17 mai 2019

Le titre d’une œuvre est protégeable par le droit d’auteur

Dans un arrêt du 19 avril 2019, la cour d’appel de Paris vient de rappeler que le titre d’une œuvre peut être protégé par le droit d’auteur à condition d’être original (CA Paris, 5-2, 19 avril 2019, RG n°18/09300). Rien de nouveau à cet égard sur le plan des principes, l’article L.112-4 du code de la propriété intellectuelle prévoyant expressément que « le titre d’une œuvre de l’esprit, dès lors qu’il présente un caractère original, est protégé comme l’œuvre elle-même ».

L’arrêt rendu par la cour d’appel de Paris n’en est pas moins intéressant dans la mesure où il apporte quelques précisions sur la manière dont la jurisprudence française actuelle apprécie l’originalité d’un titre. En effet, il n’est pas toujours facile en pratique de tracer la frontière entre ce qui est original et ce qui est banal. Certains titres sont jugés originaux (TGI Paris, 3e ch., 4 sept. 2001 : « The X-files » ; TGI Paris, 3e ch.2e sect., 4 novembre 2016, 16/11158 : « Hara-Kiri »), d’autres banals (CA Paris, pôle 5, 20 nov. 2015, n° 15/00522 : « Jours de France »).
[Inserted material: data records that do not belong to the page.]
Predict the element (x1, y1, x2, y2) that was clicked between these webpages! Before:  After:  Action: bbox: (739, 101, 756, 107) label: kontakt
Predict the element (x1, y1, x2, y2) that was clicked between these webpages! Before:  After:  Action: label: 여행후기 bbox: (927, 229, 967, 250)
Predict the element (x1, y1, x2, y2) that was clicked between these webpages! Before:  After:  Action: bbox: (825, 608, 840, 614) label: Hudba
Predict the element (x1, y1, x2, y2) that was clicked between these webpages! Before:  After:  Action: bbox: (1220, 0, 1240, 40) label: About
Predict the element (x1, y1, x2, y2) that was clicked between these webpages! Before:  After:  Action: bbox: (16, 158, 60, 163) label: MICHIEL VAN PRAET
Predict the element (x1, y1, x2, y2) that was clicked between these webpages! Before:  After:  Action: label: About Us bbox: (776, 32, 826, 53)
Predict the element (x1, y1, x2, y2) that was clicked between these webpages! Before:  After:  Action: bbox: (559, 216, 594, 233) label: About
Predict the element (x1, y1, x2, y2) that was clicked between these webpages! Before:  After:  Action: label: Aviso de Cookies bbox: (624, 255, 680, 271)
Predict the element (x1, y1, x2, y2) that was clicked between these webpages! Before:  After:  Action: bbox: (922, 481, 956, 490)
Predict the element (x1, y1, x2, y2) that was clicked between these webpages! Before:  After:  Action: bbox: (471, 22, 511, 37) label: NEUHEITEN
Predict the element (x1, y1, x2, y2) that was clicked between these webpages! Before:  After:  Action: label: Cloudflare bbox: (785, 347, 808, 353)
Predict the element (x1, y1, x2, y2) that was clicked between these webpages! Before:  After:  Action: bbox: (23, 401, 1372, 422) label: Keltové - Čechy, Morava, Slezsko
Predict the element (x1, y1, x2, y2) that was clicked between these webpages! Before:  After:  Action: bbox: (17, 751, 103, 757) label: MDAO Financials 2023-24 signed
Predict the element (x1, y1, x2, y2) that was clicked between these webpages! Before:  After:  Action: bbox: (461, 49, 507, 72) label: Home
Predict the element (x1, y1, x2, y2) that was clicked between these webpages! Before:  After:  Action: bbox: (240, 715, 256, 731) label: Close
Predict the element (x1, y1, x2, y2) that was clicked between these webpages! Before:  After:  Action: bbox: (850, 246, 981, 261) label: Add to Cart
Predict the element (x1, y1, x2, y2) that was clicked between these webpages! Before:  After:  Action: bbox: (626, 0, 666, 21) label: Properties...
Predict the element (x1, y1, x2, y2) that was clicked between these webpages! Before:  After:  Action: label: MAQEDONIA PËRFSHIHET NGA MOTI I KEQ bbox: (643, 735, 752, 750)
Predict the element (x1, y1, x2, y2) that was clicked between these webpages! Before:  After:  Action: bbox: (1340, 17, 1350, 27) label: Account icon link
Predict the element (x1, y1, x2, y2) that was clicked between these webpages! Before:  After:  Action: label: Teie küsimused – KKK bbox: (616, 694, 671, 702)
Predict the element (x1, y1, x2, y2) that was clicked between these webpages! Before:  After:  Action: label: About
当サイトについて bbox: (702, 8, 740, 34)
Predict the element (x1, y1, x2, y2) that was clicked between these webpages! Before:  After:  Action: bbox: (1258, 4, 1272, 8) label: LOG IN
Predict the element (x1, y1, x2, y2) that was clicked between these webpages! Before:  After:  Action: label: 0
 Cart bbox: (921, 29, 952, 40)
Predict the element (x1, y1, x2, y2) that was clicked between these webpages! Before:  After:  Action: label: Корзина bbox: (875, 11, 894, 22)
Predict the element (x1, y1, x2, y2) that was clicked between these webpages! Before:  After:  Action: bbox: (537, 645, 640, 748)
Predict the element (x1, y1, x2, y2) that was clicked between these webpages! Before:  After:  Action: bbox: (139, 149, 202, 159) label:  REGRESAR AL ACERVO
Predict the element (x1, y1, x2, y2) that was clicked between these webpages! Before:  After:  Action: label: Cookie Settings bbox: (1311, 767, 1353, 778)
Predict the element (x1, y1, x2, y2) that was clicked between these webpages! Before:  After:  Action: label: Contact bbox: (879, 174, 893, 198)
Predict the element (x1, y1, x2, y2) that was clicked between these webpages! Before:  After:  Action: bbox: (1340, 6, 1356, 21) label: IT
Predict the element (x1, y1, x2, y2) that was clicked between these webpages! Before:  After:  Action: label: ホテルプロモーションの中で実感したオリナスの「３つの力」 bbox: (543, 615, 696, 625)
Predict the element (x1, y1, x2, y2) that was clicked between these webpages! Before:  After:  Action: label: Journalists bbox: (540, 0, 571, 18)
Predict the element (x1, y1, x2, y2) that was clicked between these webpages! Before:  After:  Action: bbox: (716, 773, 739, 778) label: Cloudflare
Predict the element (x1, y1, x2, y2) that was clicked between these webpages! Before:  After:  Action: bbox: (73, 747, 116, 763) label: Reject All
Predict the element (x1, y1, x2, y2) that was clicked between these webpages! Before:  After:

La question de l’appréciation de l’originalité d’un titre est d’autant plus importante qu’il appartient à celui qui revendique des droits d’auteur sur un titre d’en démontrer l’originalité (CA Paris, pôle 5, 20 nov. 2015, n° 15/00522 : « l’appelante qui agit sur le terrain du droit d’auteur ne démontre pas en quoi la combinaison de ces trois mots, du fait de leur agencement qui n’a rien d’insolite comme elle n’avait rien d’inusuel en 1954, peut donner prise au droit d’auteur »).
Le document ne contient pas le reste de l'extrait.